#### EXERCISE OBJECTIVE
In the records below, rewrite everything from the line containing "Given: Select Pictures in the Start menu" down to the line containing "Looking at the", with "Start menu" swapped for "File Explorer" and nothing else changed. Give only those lines, without the pictures.

#### INPUT DATA
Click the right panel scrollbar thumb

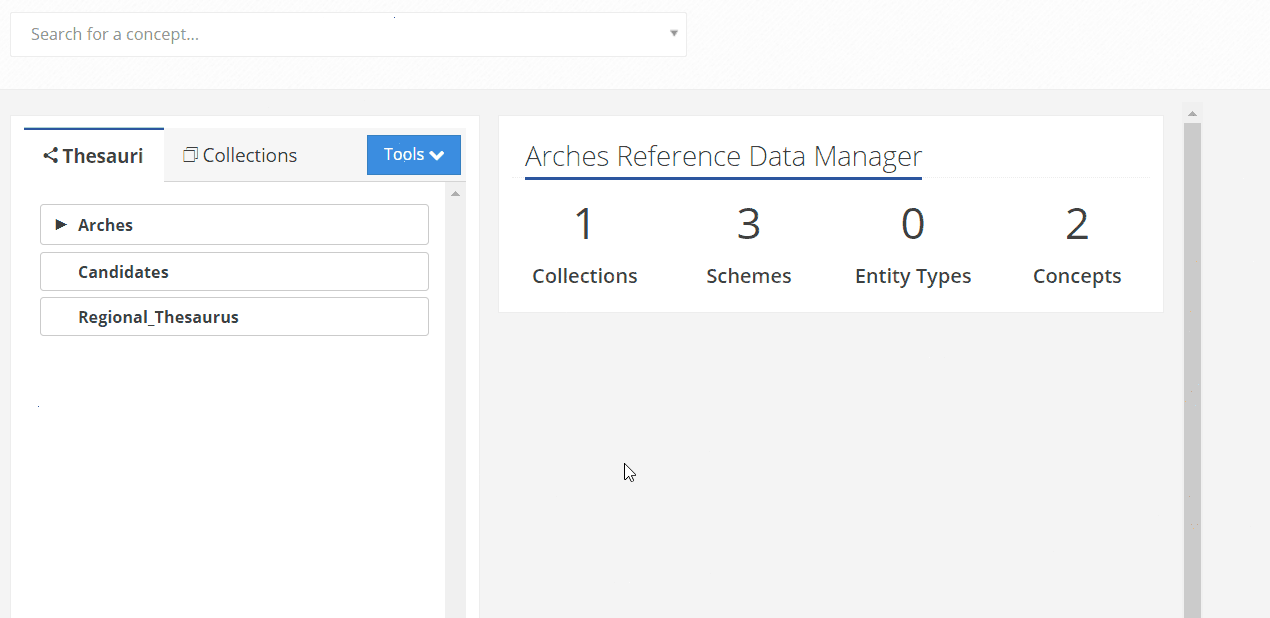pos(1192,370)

...

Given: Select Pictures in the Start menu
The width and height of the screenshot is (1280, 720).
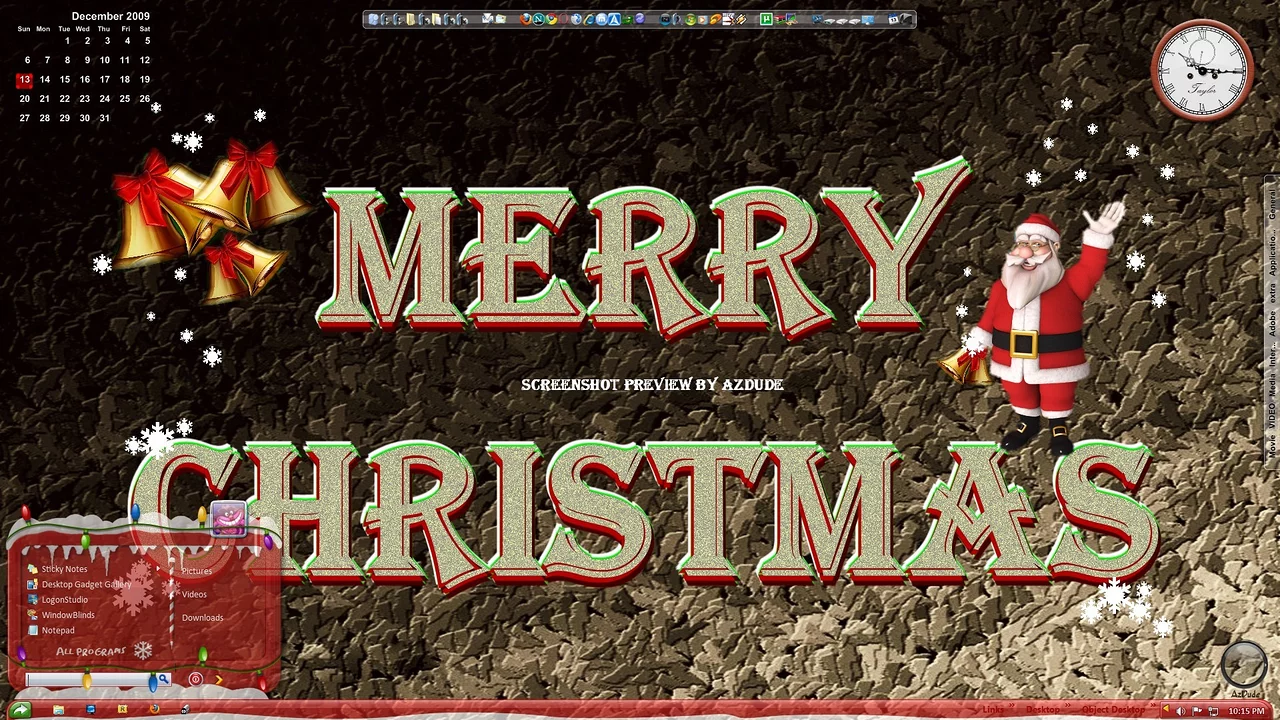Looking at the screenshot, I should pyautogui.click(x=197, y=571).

#### RESPONSE TO THE EXERCISE
Given: Select Pictures in the File Explorer
The width and height of the screenshot is (1280, 720).
Looking at the screenshot, I should pyautogui.click(x=197, y=571).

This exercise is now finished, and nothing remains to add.